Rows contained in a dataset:

•••••

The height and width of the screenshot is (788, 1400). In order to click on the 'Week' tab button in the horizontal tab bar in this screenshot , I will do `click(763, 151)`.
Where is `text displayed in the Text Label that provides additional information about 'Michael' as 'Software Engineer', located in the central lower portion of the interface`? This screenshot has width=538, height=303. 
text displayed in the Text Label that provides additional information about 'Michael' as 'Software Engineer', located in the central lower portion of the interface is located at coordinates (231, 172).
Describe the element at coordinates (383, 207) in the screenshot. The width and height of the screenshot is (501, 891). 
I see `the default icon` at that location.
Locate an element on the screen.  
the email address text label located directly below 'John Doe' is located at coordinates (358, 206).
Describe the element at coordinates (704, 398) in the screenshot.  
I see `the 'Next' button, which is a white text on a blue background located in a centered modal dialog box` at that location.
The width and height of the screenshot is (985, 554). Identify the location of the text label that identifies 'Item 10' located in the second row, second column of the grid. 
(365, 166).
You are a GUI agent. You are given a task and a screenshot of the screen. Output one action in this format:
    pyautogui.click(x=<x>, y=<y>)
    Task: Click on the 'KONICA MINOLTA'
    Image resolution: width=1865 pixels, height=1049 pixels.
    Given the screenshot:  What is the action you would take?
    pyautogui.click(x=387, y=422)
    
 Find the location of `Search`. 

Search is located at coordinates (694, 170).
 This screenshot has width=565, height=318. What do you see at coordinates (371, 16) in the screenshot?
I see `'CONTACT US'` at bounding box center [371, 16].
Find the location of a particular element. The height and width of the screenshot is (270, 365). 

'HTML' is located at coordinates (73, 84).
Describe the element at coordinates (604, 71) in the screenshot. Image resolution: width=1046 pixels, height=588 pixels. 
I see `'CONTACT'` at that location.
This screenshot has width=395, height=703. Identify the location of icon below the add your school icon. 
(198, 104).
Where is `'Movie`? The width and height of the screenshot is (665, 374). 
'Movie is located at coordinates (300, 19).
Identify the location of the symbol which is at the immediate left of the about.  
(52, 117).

•••••

REQUIRED TASK
Reproduce every one of the rows above word for word, keeping their order.

SOLUTION
The height and width of the screenshot is (788, 1400). In order to click on the 'Week' tab button in the horizontal tab bar in this screenshot , I will do `click(763, 151)`.
Where is `text displayed in the Text Label that provides additional information about 'Michael' as 'Software Engineer', located in the central lower portion of the interface`? This screenshot has width=538, height=303. 
text displayed in the Text Label that provides additional information about 'Michael' as 'Software Engineer', located in the central lower portion of the interface is located at coordinates (231, 172).
Describe the element at coordinates (383, 207) in the screenshot. The width and height of the screenshot is (501, 891). 
I see `the default icon` at that location.
Locate an element on the screen.  
the email address text label located directly below 'John Doe' is located at coordinates (358, 206).
Describe the element at coordinates (704, 398) in the screenshot.  
I see `the 'Next' button, which is a white text on a blue background located in a centered modal dialog box` at that location.
The width and height of the screenshot is (985, 554). Identify the location of the text label that identifies 'Item 10' located in the second row, second column of the grid. 
(365, 166).
You are a GUI agent. You are given a task and a screenshot of the screen. Output one action in this format:
    pyautogui.click(x=<x>, y=<y>)
    Task: Click on the 'KONICA MINOLTA'
    Image resolution: width=1865 pixels, height=1049 pixels.
    Given the screenshot:  What is the action you would take?
    pyautogui.click(x=387, y=422)
    
 Find the location of `Search`. 

Search is located at coordinates (694, 170).
 This screenshot has width=565, height=318. What do you see at coordinates (371, 16) in the screenshot?
I see `'CONTACT US'` at bounding box center [371, 16].
Find the location of a particular element. The height and width of the screenshot is (270, 365). 

'HTML' is located at coordinates (73, 84).
Describe the element at coordinates (604, 71) in the screenshot. Image resolution: width=1046 pixels, height=588 pixels. 
I see `'CONTACT'` at that location.
This screenshot has width=395, height=703. Identify the location of icon below the add your school icon. 
(198, 104).
Where is `'Movie`? The width and height of the screenshot is (665, 374). 
'Movie is located at coordinates (300, 19).
Identify the location of the symbol which is at the immediate left of the about.  
(52, 117).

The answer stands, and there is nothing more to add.